---- Material provided

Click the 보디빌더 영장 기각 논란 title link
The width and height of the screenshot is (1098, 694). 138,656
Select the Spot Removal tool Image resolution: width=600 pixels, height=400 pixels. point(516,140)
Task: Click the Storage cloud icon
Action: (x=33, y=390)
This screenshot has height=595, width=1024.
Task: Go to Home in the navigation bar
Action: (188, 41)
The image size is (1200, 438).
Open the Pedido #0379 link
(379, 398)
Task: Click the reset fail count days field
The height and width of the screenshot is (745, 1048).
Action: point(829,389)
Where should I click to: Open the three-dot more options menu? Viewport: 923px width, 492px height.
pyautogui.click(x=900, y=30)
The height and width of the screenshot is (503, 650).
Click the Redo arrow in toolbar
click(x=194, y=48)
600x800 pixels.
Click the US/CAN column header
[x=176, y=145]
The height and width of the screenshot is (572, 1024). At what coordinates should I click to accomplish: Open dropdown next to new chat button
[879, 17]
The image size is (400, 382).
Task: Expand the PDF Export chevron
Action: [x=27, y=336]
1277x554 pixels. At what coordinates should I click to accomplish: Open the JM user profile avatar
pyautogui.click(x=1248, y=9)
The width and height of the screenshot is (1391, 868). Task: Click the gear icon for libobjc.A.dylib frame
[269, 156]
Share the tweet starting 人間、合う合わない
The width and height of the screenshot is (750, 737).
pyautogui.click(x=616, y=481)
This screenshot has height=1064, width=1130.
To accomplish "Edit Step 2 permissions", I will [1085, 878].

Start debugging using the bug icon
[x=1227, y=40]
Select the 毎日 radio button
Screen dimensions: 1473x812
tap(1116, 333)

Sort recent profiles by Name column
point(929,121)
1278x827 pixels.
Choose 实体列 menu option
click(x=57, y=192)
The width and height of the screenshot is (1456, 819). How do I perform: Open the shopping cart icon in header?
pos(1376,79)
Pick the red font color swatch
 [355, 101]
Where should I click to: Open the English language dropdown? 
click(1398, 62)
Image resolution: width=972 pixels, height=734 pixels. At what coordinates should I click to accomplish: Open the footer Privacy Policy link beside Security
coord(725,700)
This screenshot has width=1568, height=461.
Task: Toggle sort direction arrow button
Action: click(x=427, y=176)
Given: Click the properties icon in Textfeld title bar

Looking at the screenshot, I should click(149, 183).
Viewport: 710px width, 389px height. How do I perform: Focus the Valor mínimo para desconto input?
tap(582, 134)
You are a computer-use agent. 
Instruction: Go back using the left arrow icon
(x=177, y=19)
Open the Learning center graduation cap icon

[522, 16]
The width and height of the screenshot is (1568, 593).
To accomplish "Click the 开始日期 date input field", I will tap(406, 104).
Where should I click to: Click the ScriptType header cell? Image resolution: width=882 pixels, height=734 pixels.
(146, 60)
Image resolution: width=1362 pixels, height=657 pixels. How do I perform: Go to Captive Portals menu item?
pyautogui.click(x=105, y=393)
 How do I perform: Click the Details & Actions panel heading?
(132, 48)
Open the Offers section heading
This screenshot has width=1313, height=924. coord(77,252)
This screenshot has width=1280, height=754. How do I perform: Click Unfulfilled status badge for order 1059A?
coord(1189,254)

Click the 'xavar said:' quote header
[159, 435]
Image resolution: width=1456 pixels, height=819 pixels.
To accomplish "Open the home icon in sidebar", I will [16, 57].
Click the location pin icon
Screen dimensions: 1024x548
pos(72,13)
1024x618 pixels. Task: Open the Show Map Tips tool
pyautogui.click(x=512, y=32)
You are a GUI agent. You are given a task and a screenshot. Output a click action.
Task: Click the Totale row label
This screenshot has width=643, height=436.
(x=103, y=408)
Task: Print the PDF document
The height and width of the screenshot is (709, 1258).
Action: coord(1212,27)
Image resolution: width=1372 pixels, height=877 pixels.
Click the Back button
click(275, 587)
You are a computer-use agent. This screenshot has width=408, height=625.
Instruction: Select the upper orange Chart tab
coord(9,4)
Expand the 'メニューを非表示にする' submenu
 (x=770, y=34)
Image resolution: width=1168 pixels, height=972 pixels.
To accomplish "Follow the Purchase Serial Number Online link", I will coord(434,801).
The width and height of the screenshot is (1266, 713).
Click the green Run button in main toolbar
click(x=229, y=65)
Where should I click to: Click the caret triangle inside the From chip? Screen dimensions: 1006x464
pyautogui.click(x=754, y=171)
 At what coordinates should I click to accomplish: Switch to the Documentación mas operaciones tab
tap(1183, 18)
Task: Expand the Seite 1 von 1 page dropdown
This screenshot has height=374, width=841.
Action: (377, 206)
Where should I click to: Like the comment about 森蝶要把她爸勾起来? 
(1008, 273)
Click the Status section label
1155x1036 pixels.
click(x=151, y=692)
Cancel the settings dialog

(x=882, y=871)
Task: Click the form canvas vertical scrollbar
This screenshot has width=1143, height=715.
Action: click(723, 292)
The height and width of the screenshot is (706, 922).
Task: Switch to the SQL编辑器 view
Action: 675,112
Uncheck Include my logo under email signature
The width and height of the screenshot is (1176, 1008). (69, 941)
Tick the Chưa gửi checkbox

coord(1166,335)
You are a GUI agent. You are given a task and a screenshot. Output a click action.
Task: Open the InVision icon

--------

Exercise directions: Please reproduce all the rows above, switching "pixels" to "px" wherever it occurs and leaving the rest unchanged.

Result below:
Click the 보디빌더 영장 기각 논란 title link
The width and height of the screenshot is (1098, 694). 138,656
Select the Spot Removal tool Image resolution: width=600 px, height=400 px. point(516,140)
Task: Click the Storage cloud icon
Action: (x=33, y=390)
This screenshot has height=595, width=1024.
Task: Go to Home in the navigation bar
Action: (188, 41)
The image size is (1200, 438).
Open the Pedido #0379 link
(379, 398)
Task: Click the reset fail count days field
The height and width of the screenshot is (745, 1048).
Action: point(829,389)
Where should I click to: Open the three-dot more options menu? Viewport: 923px width, 492px height.
pyautogui.click(x=900, y=30)
The height and width of the screenshot is (503, 650).
Click the Redo arrow in toolbar
click(x=194, y=48)
600x800 px.
Click the US/CAN column header
[x=176, y=145]
The height and width of the screenshot is (572, 1024). At what coordinates should I click to accomplish: Open dropdown next to new chat button
[879, 17]
The image size is (400, 382).
Task: Expand the PDF Export chevron
Action: [x=27, y=336]
1277x554 px. At what coordinates should I click to accomplish: Open the JM user profile avatar
pyautogui.click(x=1248, y=9)
The width and height of the screenshot is (1391, 868). Task: Click the gear icon for libobjc.A.dylib frame
[269, 156]
Share the tweet starting 人間、合う合わない
The width and height of the screenshot is (750, 737).
pyautogui.click(x=616, y=481)
This screenshot has height=1064, width=1130.
To accomplish "Edit Step 2 permissions", I will [1085, 878].

Start debugging using the bug icon
[x=1227, y=40]
Select the 毎日 radio button
Screen dimensions: 1473x812
tap(1116, 333)

Sort recent profiles by Name column
point(929,121)
1278x827 px.
Choose 实体列 menu option
click(x=57, y=192)
The width and height of the screenshot is (1456, 819). How do I perform: Open the shopping cart icon in header?
pos(1376,79)
Pick the red font color swatch
 [355, 101]
Where should I click to: Open the English language dropdown? 
click(1398, 62)
Image resolution: width=972 px, height=734 px. At what coordinates should I click to accomplish: Open the footer Privacy Policy link beside Security
coord(725,700)
This screenshot has width=1568, height=461.
Task: Toggle sort direction arrow button
Action: click(x=427, y=176)
Given: Click the properties icon in Textfeld title bar

Looking at the screenshot, I should click(149, 183).
Viewport: 710px width, 389px height. How do I perform: Focus the Valor mínimo para desconto input?
tap(582, 134)
You are a computer-use agent. 
Instruction: Go back using the left arrow icon
(x=177, y=19)
Open the Learning center graduation cap icon

[522, 16]
The width and height of the screenshot is (1568, 593).
To accomplish "Click the 开始日期 date input field", I will tap(406, 104).
Where should I click to: Click the ScriptType header cell? Image resolution: width=882 px, height=734 px.
(146, 60)
Image resolution: width=1362 px, height=657 px. How do I perform: Go to Captive Portals menu item?
pyautogui.click(x=105, y=393)
 How do I perform: Click the Details & Actions panel heading?
(132, 48)
Open the Offers section heading
This screenshot has width=1313, height=924. coord(77,252)
This screenshot has width=1280, height=754. How do I perform: Click Unfulfilled status badge for order 1059A?
coord(1189,254)

Click the 'xavar said:' quote header
[159, 435]
Image resolution: width=1456 px, height=819 px.
To accomplish "Open the home icon in sidebar", I will [16, 57].
Click the location pin icon
Screen dimensions: 1024x548
pos(72,13)
1024x618 px. Task: Open the Show Map Tips tool
pyautogui.click(x=512, y=32)
You are a GUI agent. You are given a task and a screenshot. Output a click action.
Task: Click the Totale row label
This screenshot has width=643, height=436.
(x=103, y=408)
Task: Print the PDF document
The height and width of the screenshot is (709, 1258).
Action: coord(1212,27)
Image resolution: width=1372 px, height=877 px.
Click the Back button
click(275, 587)
You are a computer-use agent. This screenshot has width=408, height=625.
Instruction: Select the upper orange Chart tab
coord(9,4)
Expand the 'メニューを非表示にする' submenu
 (x=770, y=34)
Image resolution: width=1168 px, height=972 px.
To accomplish "Follow the Purchase Serial Number Online link", I will coord(434,801).
The width and height of the screenshot is (1266, 713).
Click the green Run button in main toolbar
click(x=229, y=65)
Where should I click to: Click the caret triangle inside the From chip? Screen dimensions: 1006x464
pyautogui.click(x=754, y=171)
 At what coordinates should I click to accomplish: Switch to the Documentación mas operaciones tab
tap(1183, 18)
Task: Expand the Seite 1 von 1 page dropdown
This screenshot has height=374, width=841.
Action: (377, 206)
Where should I click to: Like the comment about 森蝶要把她爸勾起来? 
(1008, 273)
Click the Status section label
1155x1036 px.
click(x=151, y=692)
Cancel the settings dialog

(x=882, y=871)
Task: Click the form canvas vertical scrollbar
This screenshot has width=1143, height=715.
Action: click(723, 292)
The height and width of the screenshot is (706, 922).
Task: Switch to the SQL编辑器 view
Action: 675,112
Uncheck Include my logo under email signature
The width and height of the screenshot is (1176, 1008). (69, 941)
Tick the Chưa gửi checkbox

coord(1166,335)
You are a GUI agent. You are given a task and a screenshot. Output a click action.
Task: Open the InVision icon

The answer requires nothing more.